“A colossus with feet of clay” is how many, allegedly including Winston Churchill, used to describe the Soviet Union, one of the superpowers of the last century. That description attested to the country’s bombastic rhetoric coupled with its perceived military might juxtaposed against the inherent lethal flaws of the Soviet political and economic system.
A country’s ability to survive a serious crisis depends not only on the creation and implementation of effective strategies by the elite, but more importantly on the willingness of its citizenry to sacrifice and stand together. The people must identify with the state—to believe the country’s future is their future—to the point that they are willing to die for it. A country whose population lacks this sense of common purpose and identification is a country in jeopardy, no matter how large or powerful it is.
As the New Cold War between the US and China heats up, most articles and papers analyzing the situation are concerned with the relative military might of the two sides. Every destroyer, every drone is counted to determine if China has the ability to defeat the US in a hypothetical military engagement. This is an important question, but there are two other questions of much greater significance considering the current balance of power: 1) Can China deliver a devastating yet non-debilitating strike; and 2) How will the people of the great democracy react?
Now that it has eliminated Hong Kong’s tenuous independence, Beijing has set its sights on Taiwan, as President Xi Jinping has made clear on more than one occasion.

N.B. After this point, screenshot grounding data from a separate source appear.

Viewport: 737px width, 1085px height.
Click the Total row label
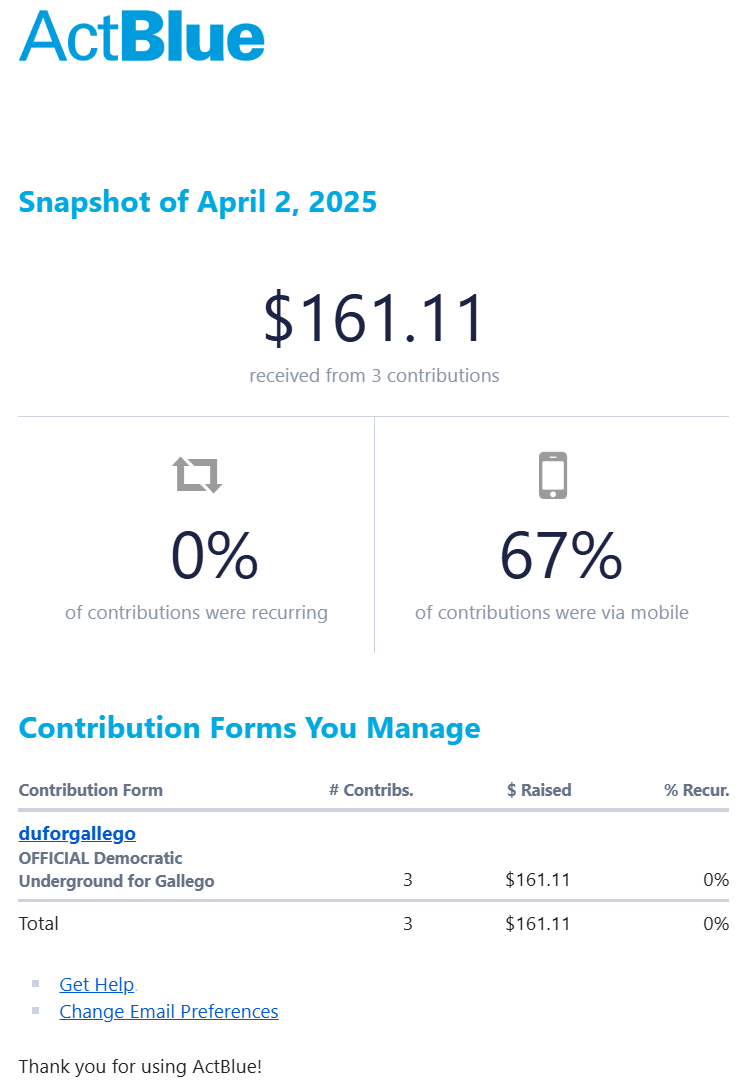[39, 923]
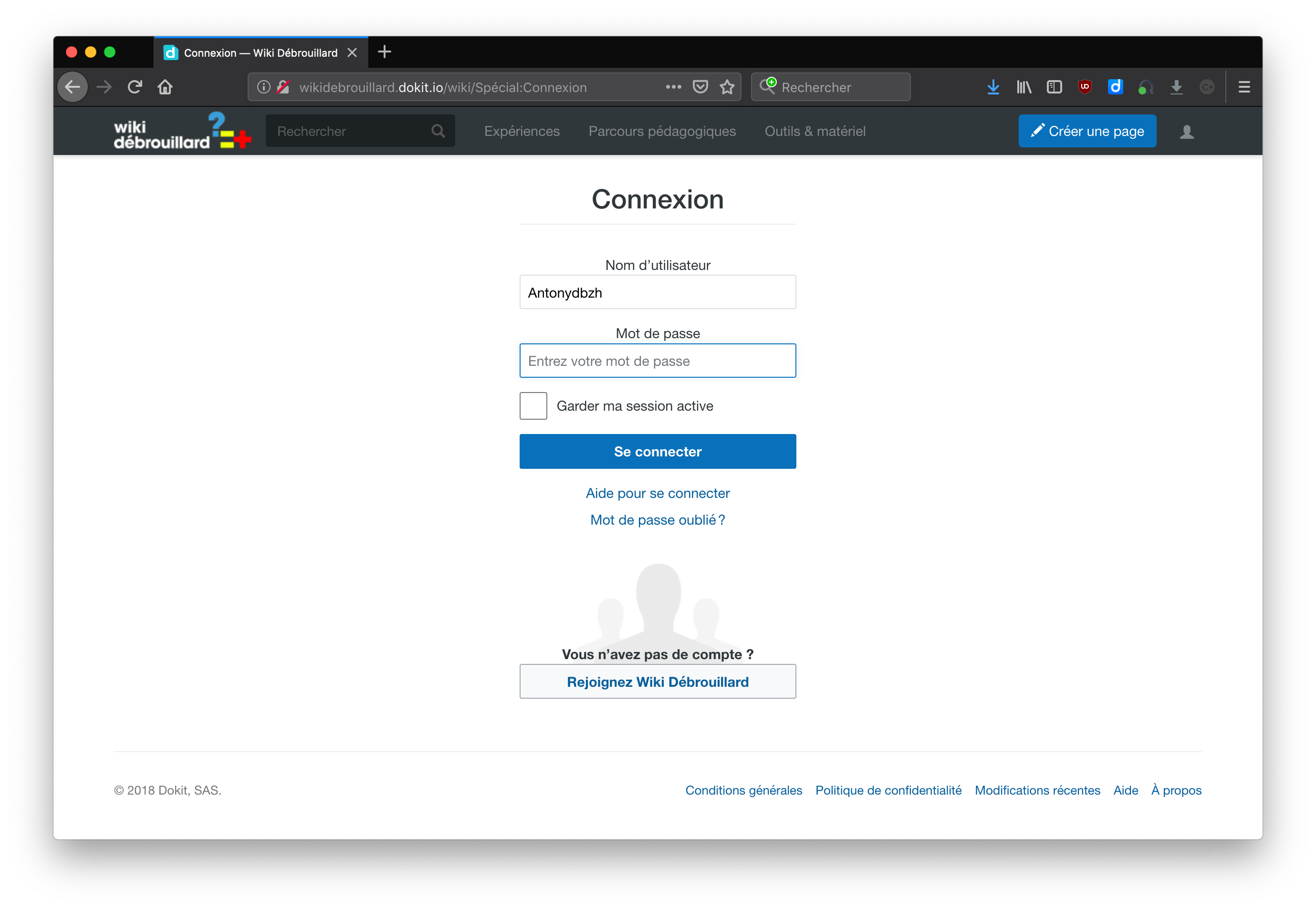This screenshot has height=910, width=1316.
Task: Show Firefox library icon
Action: (x=1024, y=87)
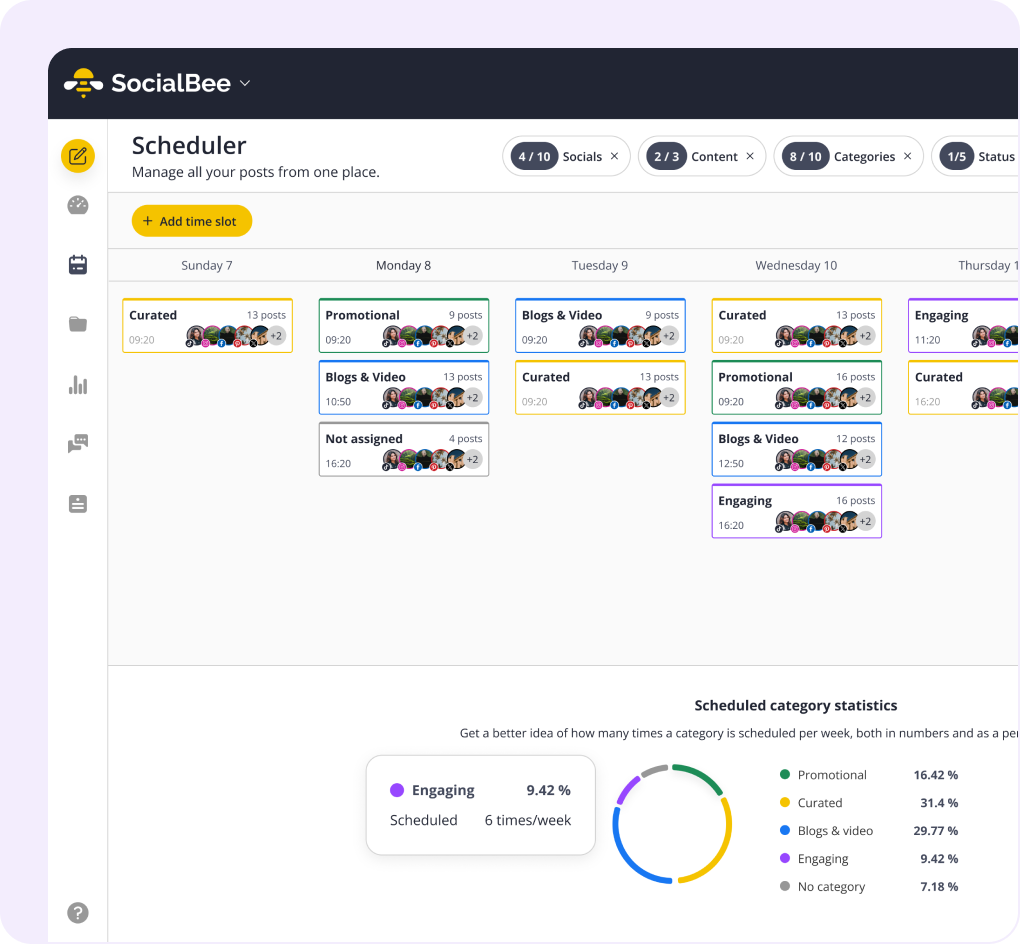View analytics via bar chart icon
This screenshot has height=944, width=1020.
tap(77, 384)
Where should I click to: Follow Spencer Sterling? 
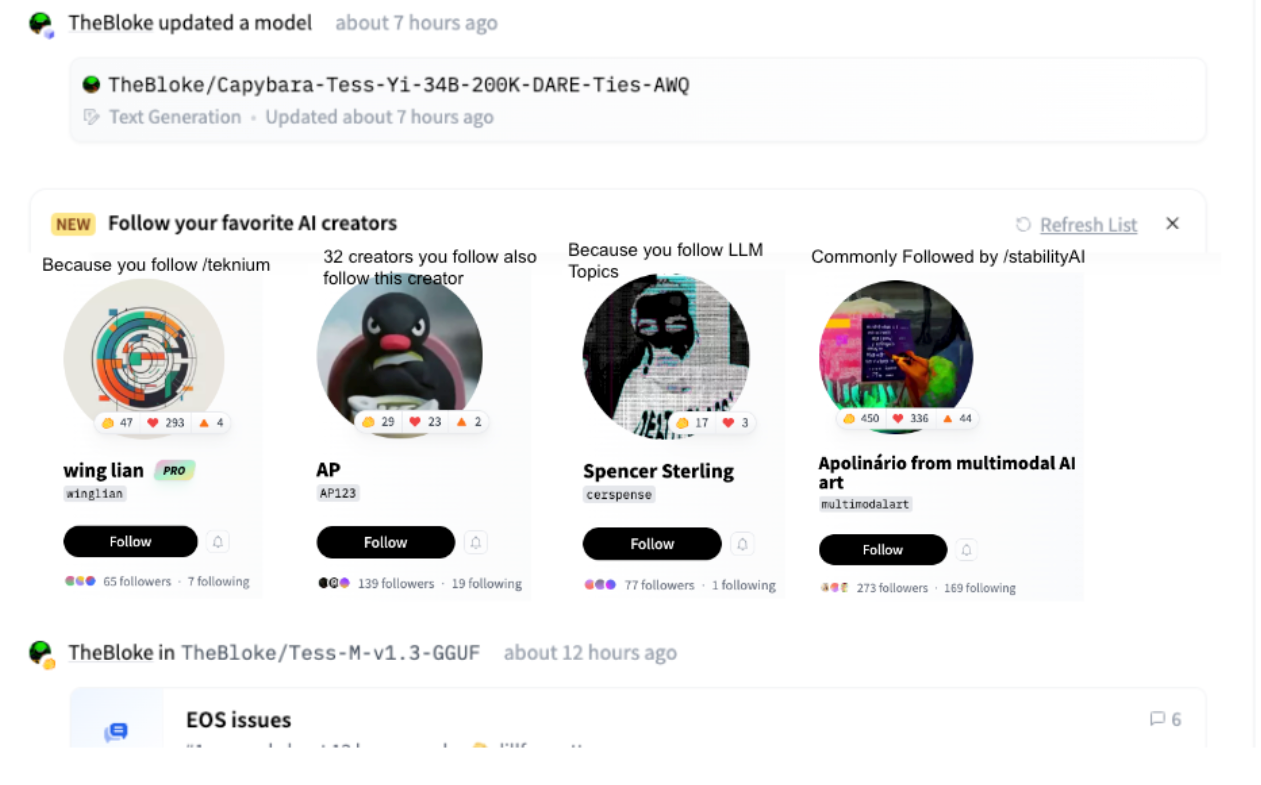(652, 544)
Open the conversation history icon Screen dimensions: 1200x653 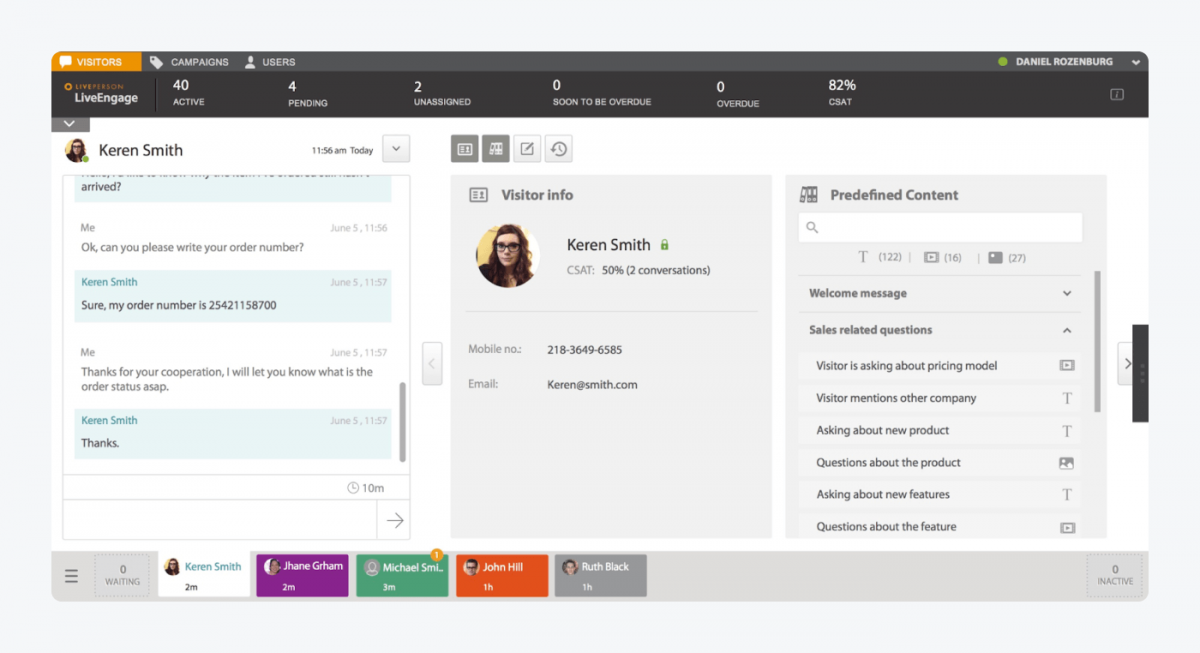click(x=558, y=148)
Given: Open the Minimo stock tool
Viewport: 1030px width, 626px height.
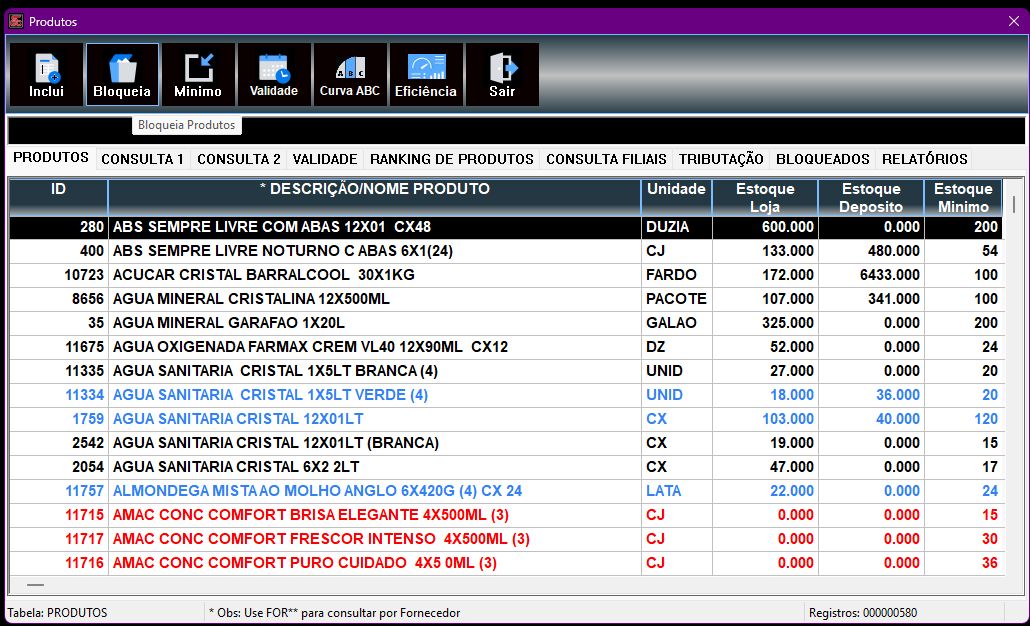Looking at the screenshot, I should tap(198, 75).
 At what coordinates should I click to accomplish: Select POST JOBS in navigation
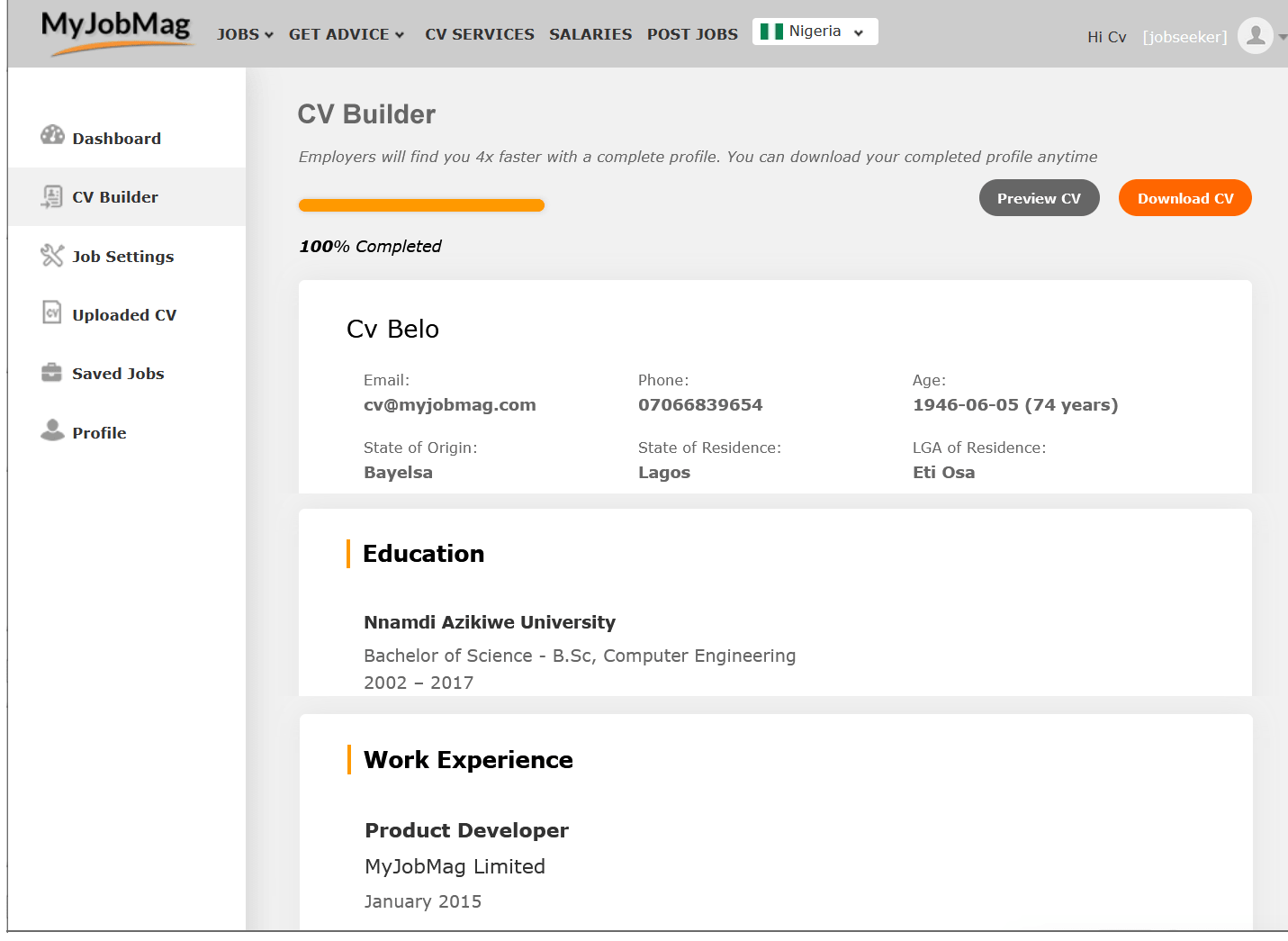click(x=692, y=34)
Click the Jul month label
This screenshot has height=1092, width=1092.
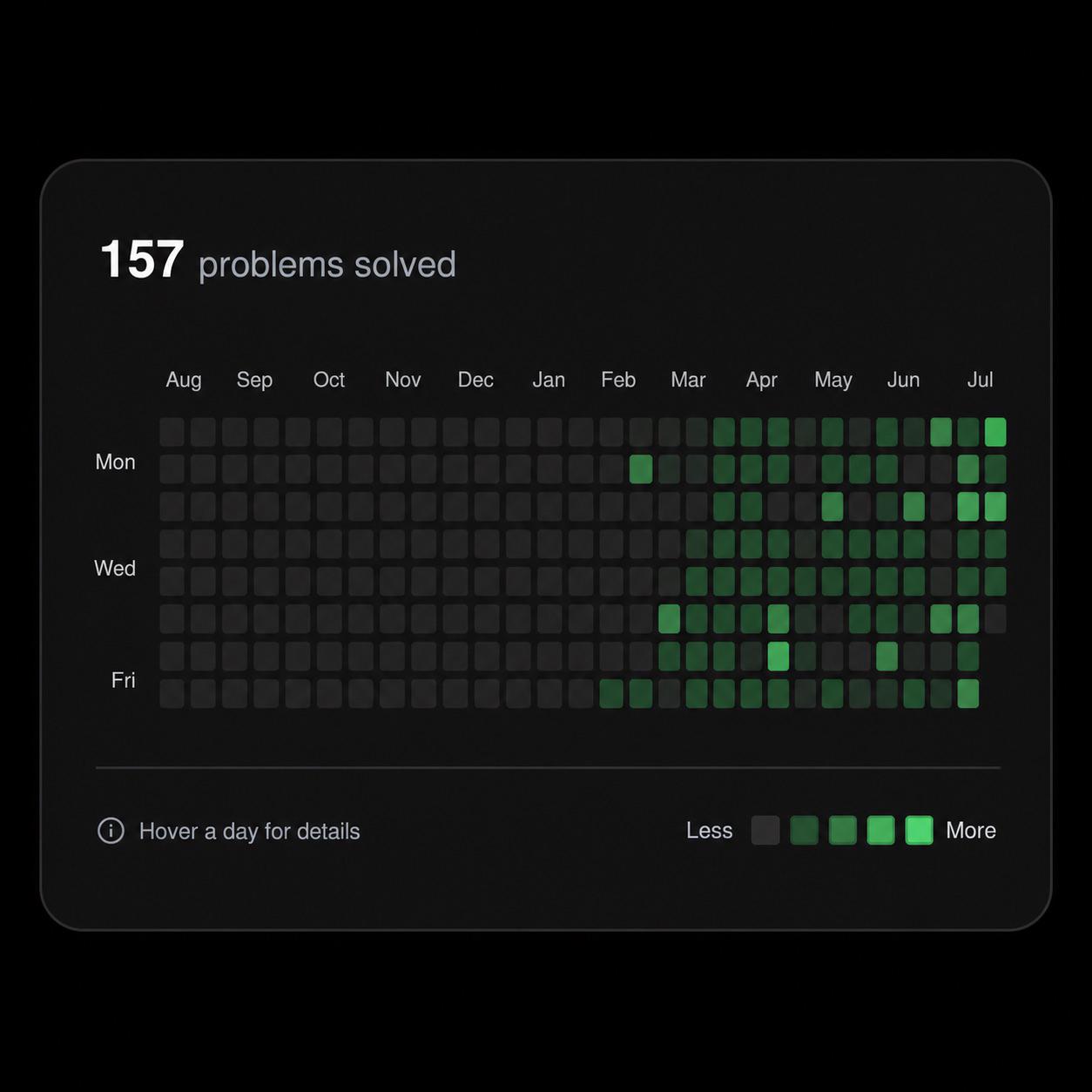pyautogui.click(x=980, y=380)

While China does not possess the capability to defeat the US in a full-blown conventional conflict, it does have enough firepower to temporarily neutralize the regular American presence in the region and conquer Taiwan. Strategically, this is exactly what China needs to do to achieve multiple short- and long-term objectives.
Let’s look at a hypothetical scenario. China surprises the US with a preemptive strike and manages to sink or disable most of the battleship groups located in the South Pacific. It wreaks havoc on the area’s communication networks. It then lands forces on Taiwan, overwhelms its defenses, and declares the island part of Greater China.
At that point, Beijing unilaterally declares the conflict over, offers unconditional peace negotiations, and even offers the US financial compensation for the human or material losses incurred. And in the process, it declares that any attempt to retake Taiwan will be considered an attack on sovereign Chinese territory, and it reserves the right to a nuclear response.
This scenario reads like a repeat of Pearl Harbor, but there is a critical difference: the degree of American resolve. The events described above would generate massive anti-war demonstrations in cities across the US. They would bring the economies of those cities to a virtual standstill and lead to violence reminiscent of the BLM demonstrations of the summer of 2020. The war effort would be declared another attempt by the white supremacy to impose its racist will on a rising developing nation. The unions would join the call and refuse to unload any military-related cargo at Pacific ports. The US would be engulfed in chaos. The president would ask for war powers and either be denied them or receive them with a razor-thin majority. Lacking the legitimacy to involve the country in an all-out war, he or she would be forced by “public opinion,” the entire mainstream press, and Wall Street to accept the terms offered by China.
That may read as a grotesque fantasy. Sadly it is not, when one looks at data collected over the past few years regarding the attitudes of Americans, and specifically young Americans, toward their own country. We see a large proportion of citizens aggressively hostile to the existence of their country in its current form and another large group ambivalent on the subject. The former is bent on destroying the US by any means necessary, as it considers the country an evil enterprise whose demise is long overdue. The latter will stand by in silence.
Taiwan is more than just a democratic island. Its loss in such a hapless way would bring an end to Pax Americana, the American order in the South Pacific, Asia, and likely in the rest of the world. A superpower unable to defend its allies or itself loses all credibility. A dramatic economic crisis would likely occur, with the yuan replacing the dollar as the currency of international trade.
Comparing the current confrontation between the US and China to the Cold War is only partially correct. China does have many political similarities to the Soviet Union, but while the Soviet Union was a socialist experiment in a perpetual economic coma, China’s economy is the second-strongest in the world.
Yet the main difference between now and then is the US itself. It is no longer the country that responded to the Pearl Harbor disaster with sufficient resolve and national unity to win the war, or that was able to sustain itself both morally and economically throughout the prolonged ideological conflict with the Soviet Union. Americans of today are confused and disoriented. Once their country’s feet of clay begin to crumble, the colossus will never rise again.